START Stored data

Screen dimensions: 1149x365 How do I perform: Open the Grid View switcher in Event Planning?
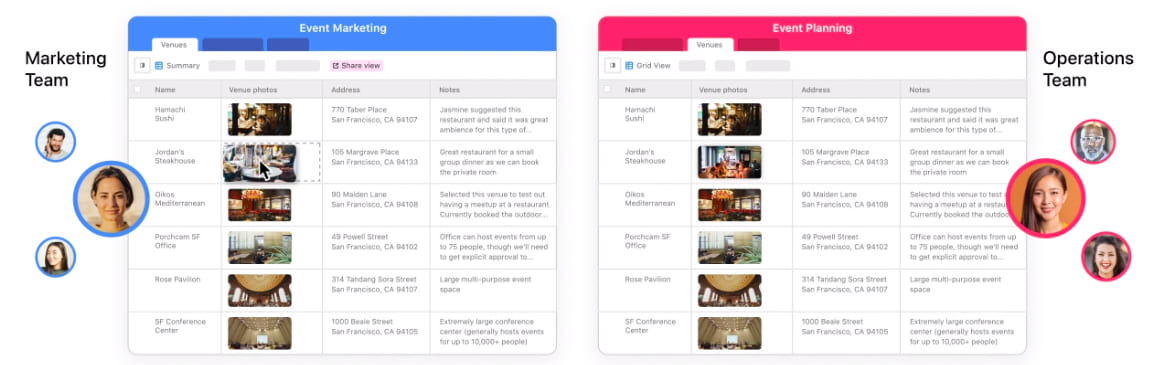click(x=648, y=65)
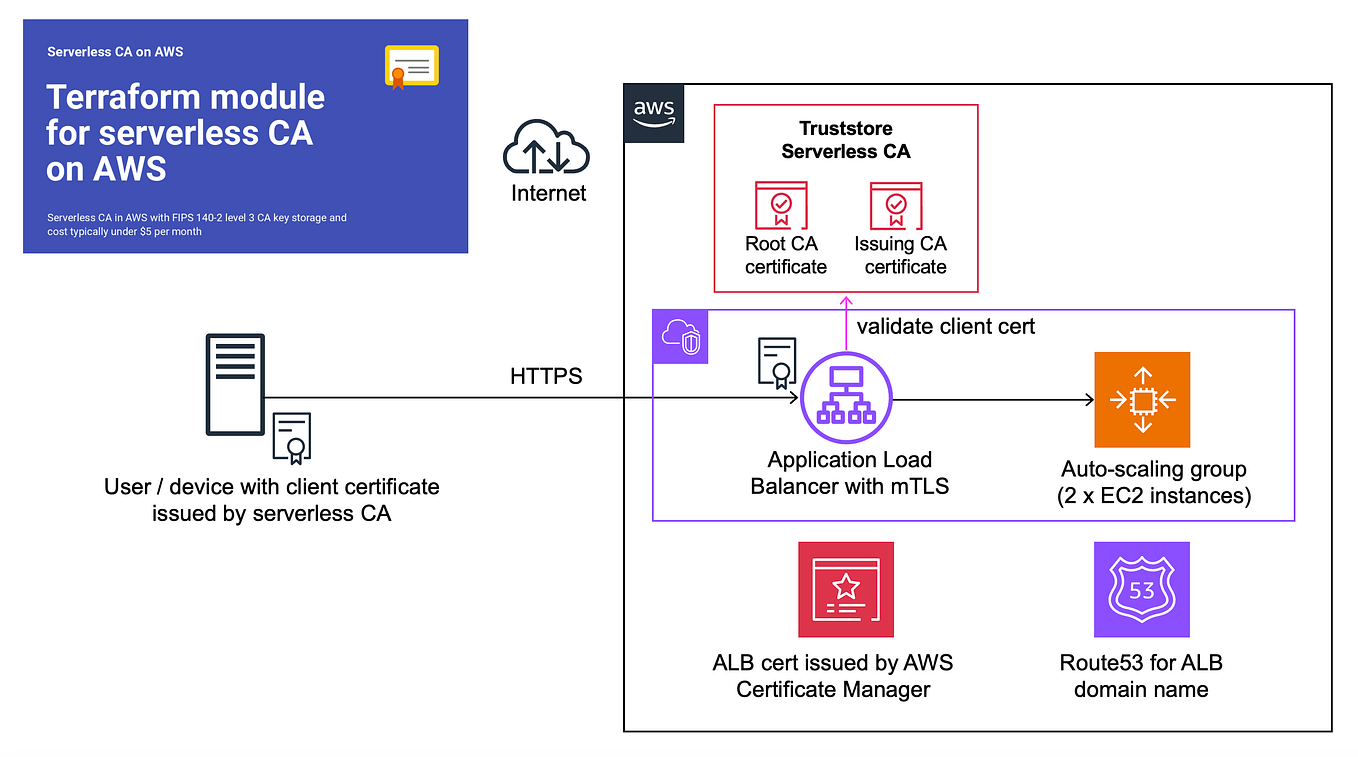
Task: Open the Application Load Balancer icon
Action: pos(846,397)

END Stored data
START Stored data

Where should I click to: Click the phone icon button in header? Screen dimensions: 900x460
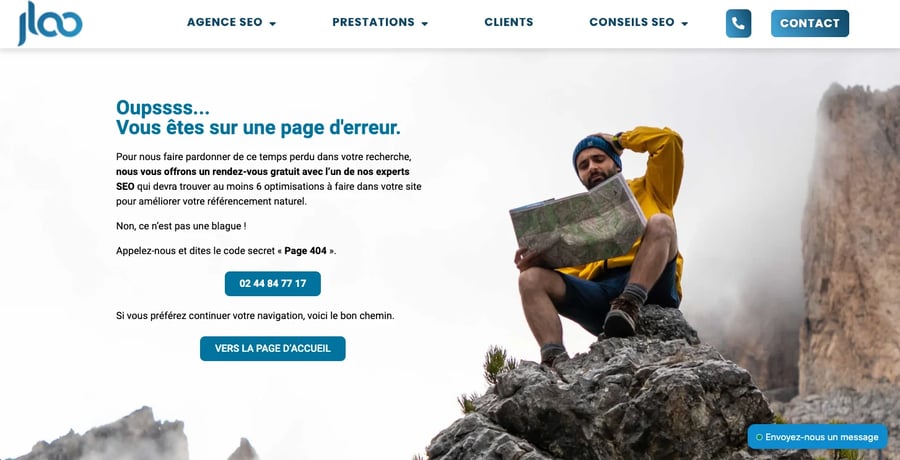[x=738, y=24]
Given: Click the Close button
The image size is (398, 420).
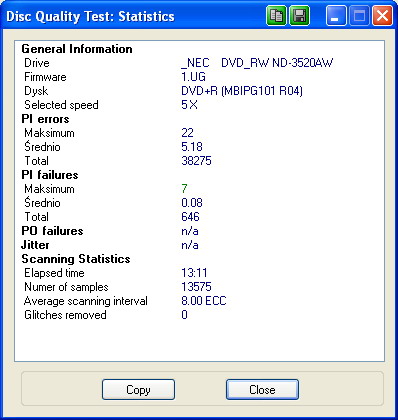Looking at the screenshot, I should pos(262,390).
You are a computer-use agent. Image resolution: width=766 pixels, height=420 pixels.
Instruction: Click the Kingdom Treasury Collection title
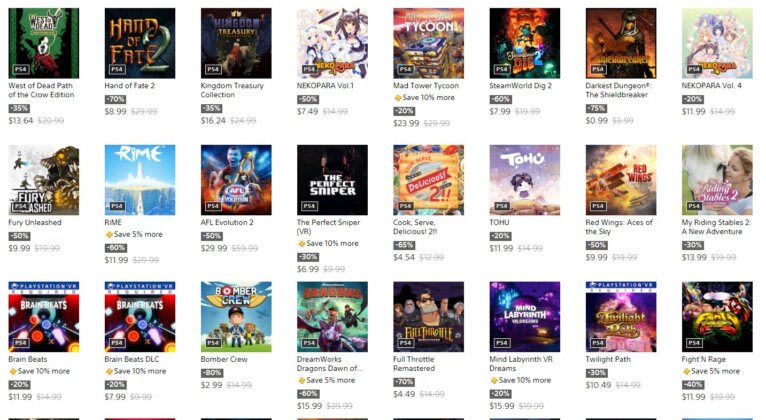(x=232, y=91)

END Stored data
START Stored data

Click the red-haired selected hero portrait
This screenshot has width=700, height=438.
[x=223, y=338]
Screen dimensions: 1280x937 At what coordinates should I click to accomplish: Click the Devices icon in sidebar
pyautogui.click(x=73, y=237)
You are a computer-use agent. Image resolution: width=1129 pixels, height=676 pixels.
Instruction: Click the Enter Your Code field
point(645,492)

END Stored data

### Activity
Your answer should consist of the lines from the listing that hold the word "computer".

### Solved exercise
You are a computer-use agent. Image resolution: width=766 pixels, height=420 pixels.
You are a computer-use agent. Image resolution: width=1129 pixels, height=676 pixels.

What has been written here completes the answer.